▸ Task to complete: Write out every line of the data as a numbered list, leaving out blank lines.
======== Input data ========
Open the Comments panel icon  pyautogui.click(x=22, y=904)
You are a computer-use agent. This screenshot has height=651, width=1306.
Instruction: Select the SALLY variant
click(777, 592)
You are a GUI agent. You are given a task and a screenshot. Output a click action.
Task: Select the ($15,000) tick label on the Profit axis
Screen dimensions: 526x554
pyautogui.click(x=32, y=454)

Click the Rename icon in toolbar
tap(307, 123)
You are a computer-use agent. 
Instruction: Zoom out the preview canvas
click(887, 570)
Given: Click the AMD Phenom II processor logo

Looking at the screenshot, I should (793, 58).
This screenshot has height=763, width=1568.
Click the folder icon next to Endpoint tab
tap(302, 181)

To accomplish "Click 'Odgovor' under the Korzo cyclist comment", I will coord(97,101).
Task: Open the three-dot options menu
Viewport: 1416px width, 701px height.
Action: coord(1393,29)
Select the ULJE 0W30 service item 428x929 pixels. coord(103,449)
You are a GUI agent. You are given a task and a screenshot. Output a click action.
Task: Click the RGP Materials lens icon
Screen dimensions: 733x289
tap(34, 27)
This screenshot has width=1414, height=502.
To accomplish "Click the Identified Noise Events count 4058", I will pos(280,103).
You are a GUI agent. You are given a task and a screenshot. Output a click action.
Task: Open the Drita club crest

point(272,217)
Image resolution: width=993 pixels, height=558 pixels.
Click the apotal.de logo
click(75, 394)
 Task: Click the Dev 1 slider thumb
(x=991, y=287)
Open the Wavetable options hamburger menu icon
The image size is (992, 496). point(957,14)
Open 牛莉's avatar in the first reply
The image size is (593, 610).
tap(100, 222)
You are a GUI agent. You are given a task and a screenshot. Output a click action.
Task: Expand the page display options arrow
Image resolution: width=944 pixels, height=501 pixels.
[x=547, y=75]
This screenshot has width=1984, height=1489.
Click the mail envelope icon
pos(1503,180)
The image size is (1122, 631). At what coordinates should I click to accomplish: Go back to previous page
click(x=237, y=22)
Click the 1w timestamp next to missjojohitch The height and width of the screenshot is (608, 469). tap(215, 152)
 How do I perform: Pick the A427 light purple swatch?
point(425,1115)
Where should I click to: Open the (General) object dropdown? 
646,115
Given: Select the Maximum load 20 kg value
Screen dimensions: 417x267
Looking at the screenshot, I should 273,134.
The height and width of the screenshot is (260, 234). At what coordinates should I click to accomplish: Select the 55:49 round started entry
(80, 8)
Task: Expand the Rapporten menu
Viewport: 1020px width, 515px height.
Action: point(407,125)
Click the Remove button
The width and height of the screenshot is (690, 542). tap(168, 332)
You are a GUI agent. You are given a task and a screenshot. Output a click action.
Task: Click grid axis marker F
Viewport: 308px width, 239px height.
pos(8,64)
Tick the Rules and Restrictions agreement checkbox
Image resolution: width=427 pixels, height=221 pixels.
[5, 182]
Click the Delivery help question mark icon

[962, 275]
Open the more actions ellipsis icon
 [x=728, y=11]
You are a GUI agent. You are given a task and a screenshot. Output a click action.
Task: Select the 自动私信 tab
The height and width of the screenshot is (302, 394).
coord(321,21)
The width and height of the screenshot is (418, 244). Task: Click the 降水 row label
========
▸ Expected answer:
1. Open the Comments panel icon  pyautogui.click(x=22, y=904)
2. You are a computer-use agent. This screenshot has height=651, width=1306.
3. Instruction: Select the SALLY variant
4. click(777, 592)
5. You are a GUI agent. You are given a task and a screenshot. Output a click action.
6. Task: Select the ($15,000) tick label on the Profit axis
7. Screen dimensions: 526x554
8. pyautogui.click(x=32, y=454)
9. Click the Rename icon in toolbar
10. tap(307, 123)
11. You are a computer-use agent. 
12. Instruction: Zoom out the preview canvas
13. click(887, 570)
14. Given: Click the AMD Phenom II processor logo
15. Looking at the screenshot, I should (793, 58).
16. This screenshot has height=763, width=1568.
17. Click the folder icon next to Endpoint tab
18. tap(302, 181)
19. To accomplish "Click 'Odgovor' under the Korzo cyclist comment", I will coord(97,101).
20. Task: Open the three-dot options menu
21. Viewport: 1416px width, 701px height.
22. Action: coord(1393,29)
23. Select the ULJE 0W30 service item 428x929 pixels. coord(103,449)
24. You are a GUI agent. You are given a task and a screenshot. Output a click action.
25. Task: Click the RGP Materials lens icon
26. Screen dimensions: 733x289
27. tap(34, 27)
28. This screenshot has width=1414, height=502.
29. To accomplish "Click the Identified Noise Events count 4058", I will pos(280,103).
30. You are a GUI agent. You are given a task and a screenshot. Output a click action.
31. Task: Open the Drita club crest
32. point(272,217)
33. Image resolution: width=993 pixels, height=558 pixels.
34. Click the apotal.de logo
35. click(75, 394)
36.  Task: Click the Dev 1 slider thumb
37. (x=991, y=287)
38. Open the Wavetable options hamburger menu icon
39. The image size is (992, 496). point(957,14)
40. Open 牛莉's avatar in the first reply
41. The image size is (593, 610).
42. tap(100, 222)
43. You are a GUI agent. You are given a task and a screenshot. Output a click action.
44. Task: Expand the page display options arrow
45. Image resolution: width=944 pixels, height=501 pixels.
46. [x=547, y=75]
47. This screenshot has width=1984, height=1489.
48. Click the mail envelope icon
49. pos(1503,180)
50. The image size is (1122, 631). At what coordinates should I click to accomplish: Go back to previous page
51. click(x=237, y=22)
52. Click the 1w timestamp next to missjojohitch The height and width of the screenshot is (608, 469). tap(215, 152)
53.  How do I perform: Pick the A427 light purple swatch?
54. point(425,1115)
55. Where should I click to: Open the (General) object dropdown? 
56. 646,115
57. Given: Select the Maximum load 20 kg value
58. Screen dimensions: 417x267
59. Looking at the screenshot, I should 273,134.
60. The height and width of the screenshot is (260, 234). At what coordinates should I click to accomplish: Select the 55:49 round started entry
61. (80, 8)
62. Task: Expand the Rapporten menu
63. Viewport: 1020px width, 515px height.
64. Action: point(407,125)
65. Click the Remove button
66. The width and height of the screenshot is (690, 542). tap(168, 332)
67. You are a GUI agent. You are given a task and a screenshot. Output a click action.
68. Task: Click grid axis marker F
69. Viewport: 308px width, 239px height.
70. pos(8,64)
71. Tick the Rules and Restrictions agreement checkbox
72. Image resolution: width=427 pixels, height=221 pixels.
73. [5, 182]
74. Click the Delivery help question mark icon
75. [962, 275]
76. Open the more actions ellipsis icon
77.  [x=728, y=11]
78. You are a GUI agent. You are given a task and a screenshot. Output a click action.
79. Task: Select the 自动私信 tab
80. The height and width of the screenshot is (302, 394).
81. coord(321,21)
82. The width and height of the screenshot is (418, 244). Task: Click the 降水 row label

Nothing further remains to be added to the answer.